(Saved entries)

───

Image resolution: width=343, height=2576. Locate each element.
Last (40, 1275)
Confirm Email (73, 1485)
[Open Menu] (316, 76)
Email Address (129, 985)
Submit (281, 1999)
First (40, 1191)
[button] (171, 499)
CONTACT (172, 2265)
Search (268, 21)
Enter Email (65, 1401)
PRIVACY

───

WHAT THE TASK REQUIRES:
The full set of records above is to be printed again verbatim.

OUTPUT:
Image resolution: width=343, height=2576. Locate each element.
Last (40, 1275)
Confirm Email (73, 1485)
[Open Menu] (316, 76)
Email Address (129, 985)
Submit (281, 1999)
First (40, 1191)
[button] (171, 499)
CONTACT (172, 2265)
Search (268, 21)
Enter Email (65, 1401)
PRIVACY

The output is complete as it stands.